The two irrefutable abortion facts

By Dr John R. Ling

When it comes to abortion, there are two irrefutable facts we need to grasp – nobody doubts or disagrees with these.

First, the numbers.  For England and Wales, these official statistics are published by the Office for Health Improvement and Disparities.  Historically, legalised abortion started here on 27 April 1968 – six months after the 1967 Abortion Act had received the Royal Assent – so the first full-year’s total relates to 1969 and amounted to 54,819.  Abortion numbers rose inexorably to around 180,000 by the late 1980s and then, for the next twenty or so years, they more or less plateaued in the region of 190,000.  They breached the egregious 200,000 boundary three times between 2006 and 2008.  That is the historic overview.

Now consider the latest contemporary picture.  During 2021, the total number of abortions performed in England and Wales, on residents plus non-residents, was 214,869 – the highest ever.  Moreover, according to Public Health Scotland, the total figure there for 2021 was 13,758.  Only recently has the 1967 Act been extended to Northern Ireland and no figures have yet been published.  In other words, the grand 2021 total for Great Britain was well in excess of 200,000; to be precise, it was 228,627.  This is similar to the entire population of cities like England’s York, Wales’s Swansea or Scotland’s Aberdeen.  It also means that over 4,000 abortions occur in Great Britain every week.  That is approximately 880 every weekday – every Monday, every Tuesday, every Wednesday …  Can you believe that?  Sometimes I have to do the arithmetic again, just to check that huge daily figure.  It is equivalent to about thirty classrooms, or eighteen coachloads, of children each day.  If a blazing catastrophe or appalling road accident killed that number of children, think of the shock, the graphic newspaper headlines and the constant TV news bulletins.  Yet 880 daily abortions evoke none of these.

And remember, we are not talking about faraway places, like Kenya, the USA, or China.  This is happening in Great Britain, where you live and work, and go to hospital and church – in truth, it is on your doorstep.  Nowadays, 1 out of every 5 pregnancies in England and Wales ends in abortion.  And an estimated 1 in 4 women in England and Wales will have had an abortion by the time they are forty-five years old.  Think about that as you push your shopping trolley around your local supermarket.

Since the implementation of the 1967 Abortion Act, the total number of abortions performed in the UK, from 1968 to 2021, has recently reached 10 million.  Some 15 per cent of our population is missing.  But maybe you do not live in the UK.  Abortion still occurs on your doorstep, in your neighbourhood, in your homeland – it is a worldwide practice.  For example, about 0.9 million abortions occur in the USA each year, 0.5 million in Japan, and an estimated 11 million in India and 13 million in China.  The global total is now reckoned to be approximately 42 million every year.  Just pause, sit back and try to absorb something of the enormity of abortion.  These data are official, staggering and condemnatory.

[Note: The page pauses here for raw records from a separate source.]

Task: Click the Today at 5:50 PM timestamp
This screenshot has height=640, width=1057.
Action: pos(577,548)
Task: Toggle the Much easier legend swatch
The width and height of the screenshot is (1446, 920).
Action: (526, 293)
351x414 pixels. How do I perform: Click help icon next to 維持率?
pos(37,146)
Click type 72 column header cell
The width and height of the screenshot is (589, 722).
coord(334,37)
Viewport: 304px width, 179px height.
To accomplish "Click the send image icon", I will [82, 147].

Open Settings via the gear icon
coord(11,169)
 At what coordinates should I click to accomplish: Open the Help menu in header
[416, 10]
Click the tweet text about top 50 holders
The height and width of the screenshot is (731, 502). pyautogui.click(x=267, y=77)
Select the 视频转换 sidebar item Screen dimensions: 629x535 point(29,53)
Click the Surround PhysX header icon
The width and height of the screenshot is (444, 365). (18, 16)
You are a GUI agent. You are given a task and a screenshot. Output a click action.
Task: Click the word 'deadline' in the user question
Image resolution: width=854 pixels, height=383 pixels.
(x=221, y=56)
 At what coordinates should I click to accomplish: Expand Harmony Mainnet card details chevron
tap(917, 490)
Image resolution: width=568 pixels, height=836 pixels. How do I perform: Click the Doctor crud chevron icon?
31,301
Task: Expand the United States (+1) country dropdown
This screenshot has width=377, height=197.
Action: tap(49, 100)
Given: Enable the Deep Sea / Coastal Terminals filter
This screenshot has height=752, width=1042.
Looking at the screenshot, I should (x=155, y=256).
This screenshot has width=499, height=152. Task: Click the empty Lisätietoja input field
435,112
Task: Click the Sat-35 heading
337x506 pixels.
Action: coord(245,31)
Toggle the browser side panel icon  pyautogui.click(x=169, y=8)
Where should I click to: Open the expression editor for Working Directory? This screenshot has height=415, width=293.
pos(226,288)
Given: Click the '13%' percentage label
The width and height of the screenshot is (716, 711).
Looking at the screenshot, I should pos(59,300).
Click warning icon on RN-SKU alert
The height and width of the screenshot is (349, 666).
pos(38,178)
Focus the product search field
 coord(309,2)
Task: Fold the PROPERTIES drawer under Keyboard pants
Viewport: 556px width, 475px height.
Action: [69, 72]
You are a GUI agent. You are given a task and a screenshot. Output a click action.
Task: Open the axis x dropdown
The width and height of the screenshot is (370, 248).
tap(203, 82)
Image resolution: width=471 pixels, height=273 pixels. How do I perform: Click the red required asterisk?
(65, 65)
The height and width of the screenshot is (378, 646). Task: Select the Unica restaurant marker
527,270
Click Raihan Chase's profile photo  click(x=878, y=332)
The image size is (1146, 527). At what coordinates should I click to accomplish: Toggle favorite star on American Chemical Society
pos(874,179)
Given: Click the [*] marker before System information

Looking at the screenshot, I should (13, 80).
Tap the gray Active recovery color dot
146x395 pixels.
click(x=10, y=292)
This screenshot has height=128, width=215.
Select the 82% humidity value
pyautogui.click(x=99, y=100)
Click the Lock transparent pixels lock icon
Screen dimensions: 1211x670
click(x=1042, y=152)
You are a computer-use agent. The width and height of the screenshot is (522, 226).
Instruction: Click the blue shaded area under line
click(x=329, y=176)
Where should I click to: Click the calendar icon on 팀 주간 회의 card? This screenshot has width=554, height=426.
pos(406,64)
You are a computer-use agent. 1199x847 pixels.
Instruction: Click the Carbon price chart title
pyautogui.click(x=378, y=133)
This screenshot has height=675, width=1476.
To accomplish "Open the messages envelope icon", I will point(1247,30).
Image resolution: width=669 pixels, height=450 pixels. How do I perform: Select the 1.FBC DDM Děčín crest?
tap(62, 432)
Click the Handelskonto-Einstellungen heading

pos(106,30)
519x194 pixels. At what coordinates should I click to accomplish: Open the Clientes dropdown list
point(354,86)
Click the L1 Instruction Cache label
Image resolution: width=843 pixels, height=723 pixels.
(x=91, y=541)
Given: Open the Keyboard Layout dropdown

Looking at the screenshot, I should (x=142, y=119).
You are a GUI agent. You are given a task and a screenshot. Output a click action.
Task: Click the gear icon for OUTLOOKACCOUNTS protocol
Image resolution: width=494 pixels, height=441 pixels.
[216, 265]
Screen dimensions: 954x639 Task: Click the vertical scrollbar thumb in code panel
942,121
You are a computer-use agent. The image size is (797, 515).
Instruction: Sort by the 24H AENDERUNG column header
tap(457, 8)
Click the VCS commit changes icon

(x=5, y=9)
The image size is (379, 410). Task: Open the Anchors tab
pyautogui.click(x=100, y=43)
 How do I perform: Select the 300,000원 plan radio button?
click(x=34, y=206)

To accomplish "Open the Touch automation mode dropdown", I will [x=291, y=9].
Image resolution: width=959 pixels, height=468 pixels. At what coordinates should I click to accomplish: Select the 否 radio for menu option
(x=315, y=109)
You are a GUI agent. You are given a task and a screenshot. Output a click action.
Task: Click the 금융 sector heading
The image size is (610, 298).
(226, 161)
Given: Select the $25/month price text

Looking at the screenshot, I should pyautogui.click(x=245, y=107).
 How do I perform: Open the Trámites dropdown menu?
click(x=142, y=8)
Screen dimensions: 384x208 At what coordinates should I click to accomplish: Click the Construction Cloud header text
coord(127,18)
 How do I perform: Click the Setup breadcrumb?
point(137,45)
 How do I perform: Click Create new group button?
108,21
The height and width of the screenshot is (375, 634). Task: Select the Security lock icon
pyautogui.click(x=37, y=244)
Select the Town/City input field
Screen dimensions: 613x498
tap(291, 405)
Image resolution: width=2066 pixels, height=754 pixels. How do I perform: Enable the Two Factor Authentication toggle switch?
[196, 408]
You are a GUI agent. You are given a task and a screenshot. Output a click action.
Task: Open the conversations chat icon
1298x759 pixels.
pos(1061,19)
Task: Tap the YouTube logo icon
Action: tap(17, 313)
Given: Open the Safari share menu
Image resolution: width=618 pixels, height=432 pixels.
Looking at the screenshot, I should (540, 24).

The second set of irrefutable facts relates to what is aborted.  The ‘favourite’ time for abortion is under ten weeks’ gestation – 89 per cent of abortions in England and Wales during 2021 occurred within this developmental period.  Such an unborn child would fit snugly into the palm of your hand; she has eyes, fingernails and fingerprints, she moves, she swallows, she digests, she sucks her thumb.  Blood has been coursing through her body for several weeks – her rudimentary heart began to beat on about day 21.  We have been told that this is just a vague collection of undifferentiated cells, or a little piece of poorly defined tissue.  What tosh!  We have been duped.

Most abortions in the UK are lawful up to twenty-four weeks.  Have you ever seen an unborn child of that gestational age?  Such an early-bird daughter was born to friends of mine – it would have been unthinkable to ever contemplate harming, let alone killing, her.  Though babies of this age often struggle, most of them survive and thrive.  What a topsy-turvy world of medical ethics we live in – doctors and nurses can be fighting to preserve the life of such a premature child in the intensive care unit, while down the corridor, in the same hospital, their colleagues can be deftly destroying an unborn child of a similar age.  And if some form of handicap is suspected, not necessarily proved, then there is no time limit – abortion is lawful up to birth, yes, up to forty weeks.

In the UK we probably have the most savage abortion law in the whole world – we have been officially aborting just about the longest (since 1968), the latest (up to birth) and the laxest (easy access).  Grammatically, these three little words – longest, latest, laxest – may be adjectival superlatives, but, when they are linked to the termination of the unborn, they become bioethically most pitiable.

These are the two irrefutable facts about abortion.  What are you going to do about them?  Snub them or fess up to them?  Ignore or respond?  You decide.

John R. Ling is the author of When does human  life begin? and The morning-after pill. He has lectured, debated, broadcast and written about bioethical issues for more than 40 years.